“狗咬呂洞賓!”
“對,狗掐的!”
“賤人……”
“死條子……”
“你再叫一個?”
“就不叫……”
……
“哎,死條子,你穿這裙子真的蠻誘惑的,下次你再穿一回,咱們在皎潔的月光裡談一下人生和理想,順便探索一下兩性生理結構……”
“賤人,你知道你賤得令人髮指麼!”
“滾!小爺一良民……”
……
兩人一路鬥著嘴回到刑警隊,路上開車的歐陽凱一聲沒吭,只是偶爾從後視鏡裡掃一眼後座上的兩個人,眼光當中透出一抹複雜的神態。
正挖空心思爭取鬥出新意的喬北和凌姍渾然不覺。
……
錄過口供,凌姍送喬北出門,喬北眼珠子一轉,賤笑道:“死條子,商量一個事唄?”
“說,姑娘今天心情好!”
“你看,我也幫你抓住了整整兩個江洋大盜,為了錄口供,連身上的傷都沒顧上去看,你看是不是……”喬北死賤死賤的用右手食指和拇指搓著衝凌姍暗示。
“要不是你胡攪蠻纏,任務很順利就結束了,嫌犯哪會中途溜走?再說了,配合警察辦案,不是義務麼?”凌姍壞笑道。

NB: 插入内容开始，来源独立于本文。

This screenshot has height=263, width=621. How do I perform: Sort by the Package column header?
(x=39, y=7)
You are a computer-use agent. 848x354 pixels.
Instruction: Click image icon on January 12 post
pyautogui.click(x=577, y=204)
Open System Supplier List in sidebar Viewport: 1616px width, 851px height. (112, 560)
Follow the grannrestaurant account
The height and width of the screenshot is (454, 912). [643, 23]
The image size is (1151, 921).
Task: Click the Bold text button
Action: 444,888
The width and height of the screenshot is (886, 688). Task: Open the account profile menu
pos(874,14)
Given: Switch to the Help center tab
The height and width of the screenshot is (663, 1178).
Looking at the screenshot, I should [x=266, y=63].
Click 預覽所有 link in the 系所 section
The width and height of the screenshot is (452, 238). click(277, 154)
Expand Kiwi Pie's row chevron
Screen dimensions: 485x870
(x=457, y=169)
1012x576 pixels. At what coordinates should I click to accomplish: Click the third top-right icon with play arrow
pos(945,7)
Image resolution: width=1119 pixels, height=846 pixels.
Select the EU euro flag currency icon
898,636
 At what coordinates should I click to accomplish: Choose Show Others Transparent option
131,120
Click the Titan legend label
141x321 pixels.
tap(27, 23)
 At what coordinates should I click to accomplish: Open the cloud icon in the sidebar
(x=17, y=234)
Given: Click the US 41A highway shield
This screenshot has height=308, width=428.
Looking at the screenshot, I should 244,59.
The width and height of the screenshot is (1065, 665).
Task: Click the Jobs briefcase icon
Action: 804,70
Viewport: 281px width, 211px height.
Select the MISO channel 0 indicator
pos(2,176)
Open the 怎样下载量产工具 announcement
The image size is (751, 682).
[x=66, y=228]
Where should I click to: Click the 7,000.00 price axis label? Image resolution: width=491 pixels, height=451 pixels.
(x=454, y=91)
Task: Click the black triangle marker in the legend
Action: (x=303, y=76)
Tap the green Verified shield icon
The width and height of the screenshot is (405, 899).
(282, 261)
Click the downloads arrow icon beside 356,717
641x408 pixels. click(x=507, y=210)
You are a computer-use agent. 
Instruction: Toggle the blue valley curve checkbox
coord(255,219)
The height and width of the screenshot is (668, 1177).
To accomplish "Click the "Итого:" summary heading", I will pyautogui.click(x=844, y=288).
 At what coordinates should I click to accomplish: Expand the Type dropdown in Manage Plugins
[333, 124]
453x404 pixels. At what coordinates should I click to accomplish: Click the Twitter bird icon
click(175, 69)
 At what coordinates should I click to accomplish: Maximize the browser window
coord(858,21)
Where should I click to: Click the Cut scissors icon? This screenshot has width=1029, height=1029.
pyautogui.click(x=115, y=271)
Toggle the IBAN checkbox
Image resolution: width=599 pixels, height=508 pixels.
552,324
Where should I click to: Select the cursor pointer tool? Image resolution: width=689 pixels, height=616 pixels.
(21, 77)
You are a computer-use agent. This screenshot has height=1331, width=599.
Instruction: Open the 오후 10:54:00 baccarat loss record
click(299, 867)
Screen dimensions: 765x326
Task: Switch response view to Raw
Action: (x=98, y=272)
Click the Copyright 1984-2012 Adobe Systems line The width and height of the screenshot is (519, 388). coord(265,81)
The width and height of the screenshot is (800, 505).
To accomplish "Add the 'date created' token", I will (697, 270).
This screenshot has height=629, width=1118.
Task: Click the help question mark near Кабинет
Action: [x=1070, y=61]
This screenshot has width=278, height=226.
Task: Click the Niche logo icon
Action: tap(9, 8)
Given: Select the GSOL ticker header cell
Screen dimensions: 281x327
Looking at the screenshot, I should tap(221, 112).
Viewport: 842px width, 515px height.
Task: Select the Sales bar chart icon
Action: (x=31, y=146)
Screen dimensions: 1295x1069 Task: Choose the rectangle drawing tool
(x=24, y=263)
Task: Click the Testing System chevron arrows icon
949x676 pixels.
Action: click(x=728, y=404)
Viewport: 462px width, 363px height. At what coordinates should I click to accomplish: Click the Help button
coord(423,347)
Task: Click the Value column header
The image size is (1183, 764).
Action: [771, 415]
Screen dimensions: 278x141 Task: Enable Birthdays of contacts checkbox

“就知道你們條子靠不住!要不這樣,你把我借你那兩千塊錢免了,這總可以吧?”
“不行!少一分錢都不行!”
“死條子,你怎麼死摳死摳的?”喬北憤怒了。
“賤人,你問問自己被狗啃得稀巴爛的良心!你開口要錢,我有說過一個不字麼?身上沒錢,不是問別人借了給你麼?甚至連你借錢去泡妞我都沒問過麼?”
凌姍瞪著喬北,一句快過一句地追問。
這讓喬北沒了脾氣,事實如此,只得退而求其次,賤笑道:“要不,肉償吧?我價位挺高的,兩千算打折了。”
凌姍微微一笑,盯著喬北道:“你不是有女記者麼?”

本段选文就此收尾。